By addressing these bottlenecks — through improved microdissection tools, automation, and low-input sample prep protocols — spatial proteomics workflows are gradually becoming more robust and accessible. The cellenONE platform from Cellenion automates the entire single-cell isolation process, reducing the challenges of traditional methods and enabling greater efficiency without compromising accuracy.

Single-cell isolation

Integrating spatial proteomics with precise single-cell isolation enables researchers to connect molecular information with spatially defined cell populations, including rare or morphologically distinct cells. The cellenONE offers researchers the flexibility to isolate any number of cells per workflow, including single cells. Using image-based single-cell isolation combined with gentle acoustic aspirate/dispense technology, it ensures precise single-cell isolation, without contamination from neighboring cells, which is a crucial requirement when analyzing laser-microdissected or AI-identified targets in complex tissues. The system can be further customized based on cell size, shape, and fluorescence, enabling tailored isolation of specific phenotypes or tissue microenvironments.

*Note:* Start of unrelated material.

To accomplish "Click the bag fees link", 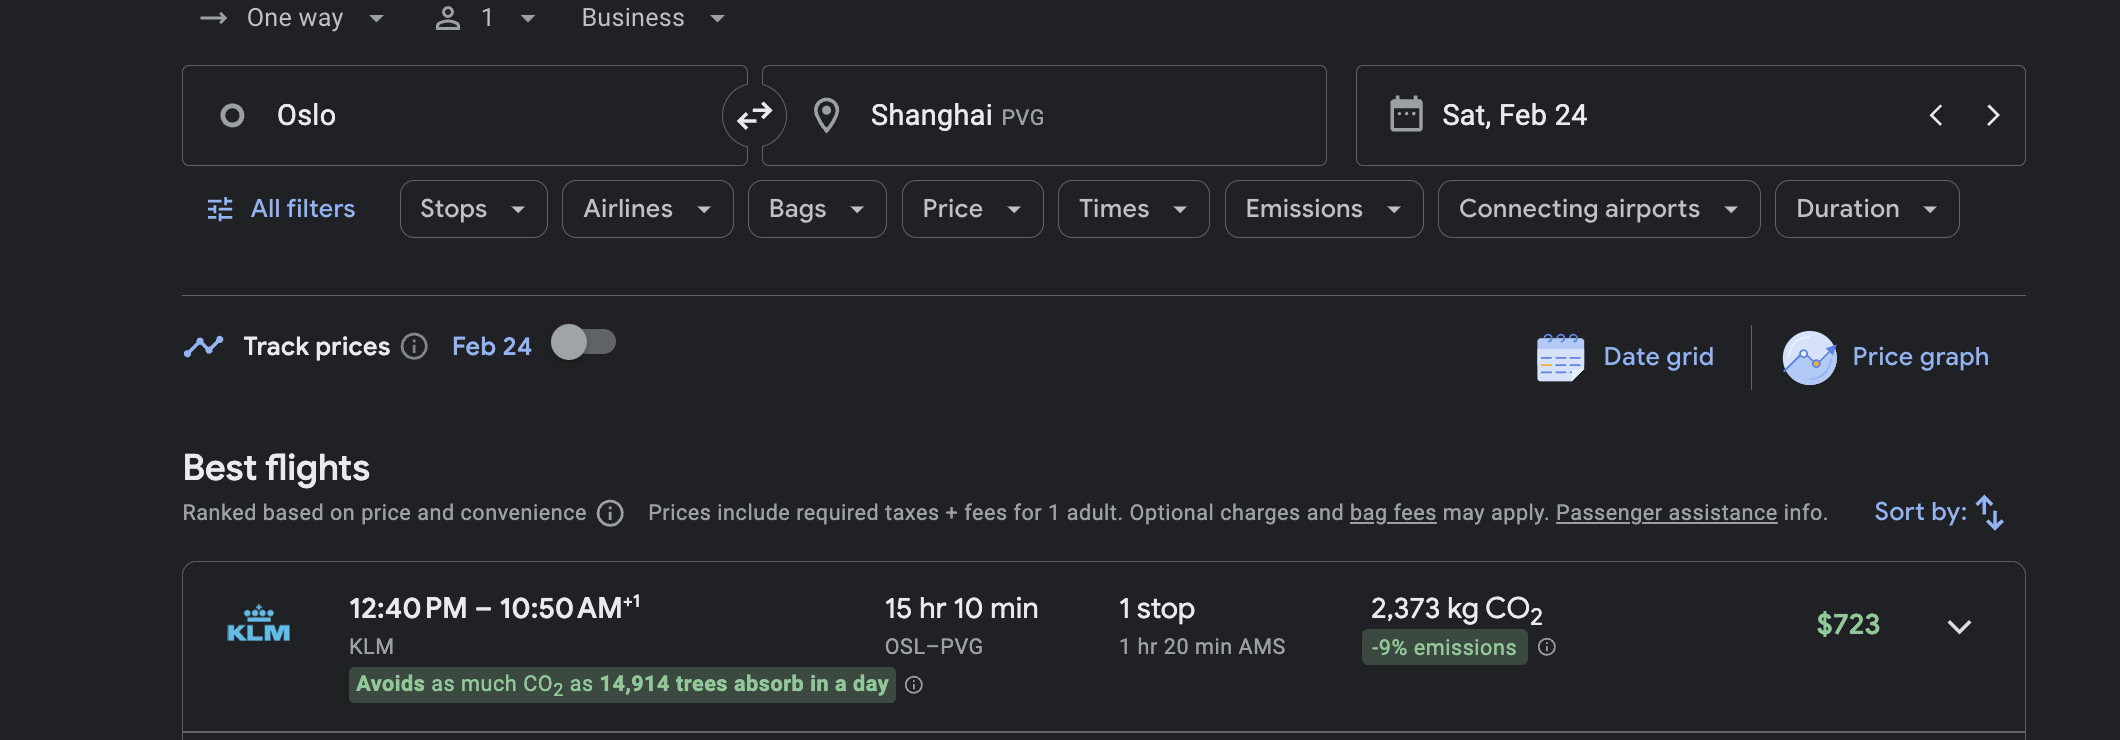I will [x=1392, y=513].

Reduced reagent and sample use

The cellenONE system offers picoliter-range liquid dispensing, enabling streamlined single-cell proteomics workflows from a single platform. This is especially important when working with scarce clinical specimens or low-yield laser micro-dissections, as it reduces reagent waste and prevents the loss of irreplaceable samples. Built-in humidity controls and an oil overlay prevent evaporation and sample loss, while low input requirements enhance sensitivity and reliability from low-abundance samples.

Automation and reproducibility

The cellenONE proteomics workflows are fully automated, minimizing the need for manual handling and standardizing liquid dispensing and incubation steps to improve reproducibility. The system interfaces seamlessly with proteoCHIP consumable line, enabling complete sample preparation workflows to be completed in just three hours, compared to twelve hours using traditional methods. Additionally, samples can be transferred directly into the autosampler for seamless mass spectrometry analysis, streamlining the process from cell isolation to data acquisition.

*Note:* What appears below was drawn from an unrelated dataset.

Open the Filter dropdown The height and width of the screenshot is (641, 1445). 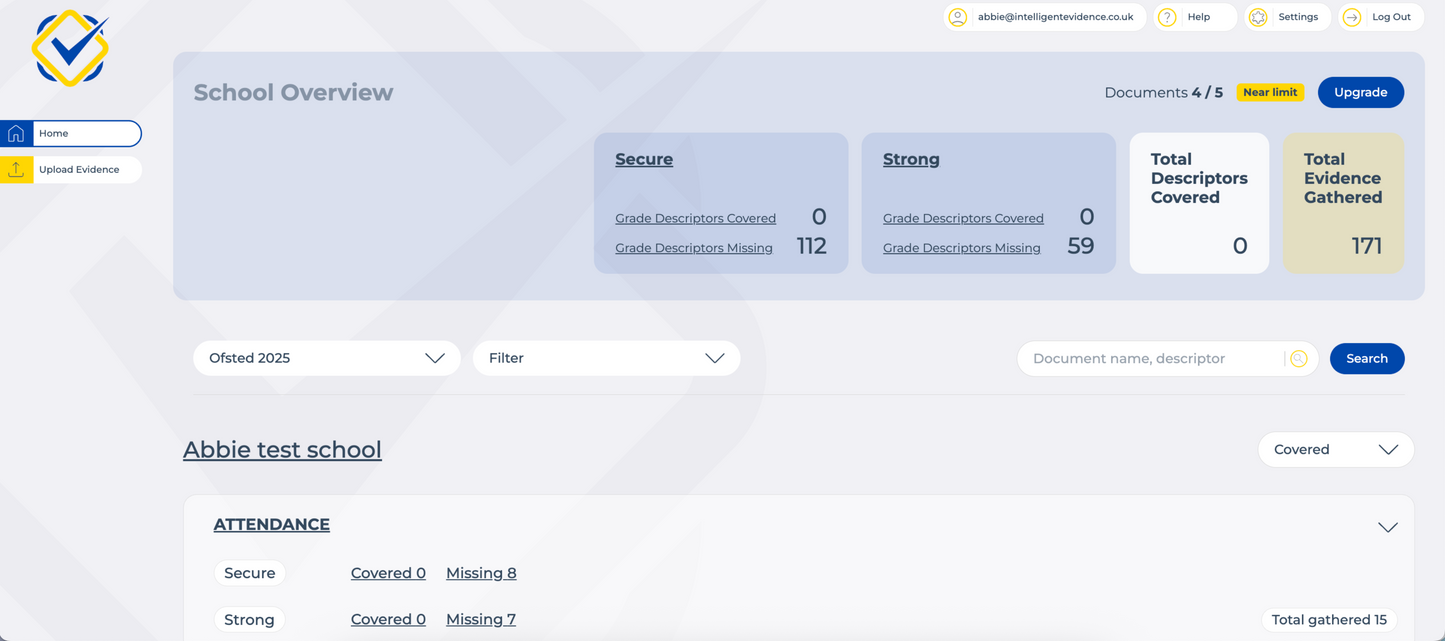606,357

Conclusion: Precision as the Foundation of Spatial Proteomics

Spatial proteomics is redefining our understanding of tissue heterogeneity, cellular microenvironments, and disease mechanisms by providing unprecedented spatial resolution in proteomic analysis. As workflows evolve, platforms like Cellenion’s cellenONE and proteoCHIP stand out, offering high-fidelity single-cell isolation, ultra-low reagent use, and seamless compatibility with downstream mass spectrometry. By addressing key challenges in sample preparation, Cellenion empowers researchers to unlock deeper insights with greater efficiency and precision, driving the future of spatial proteomics.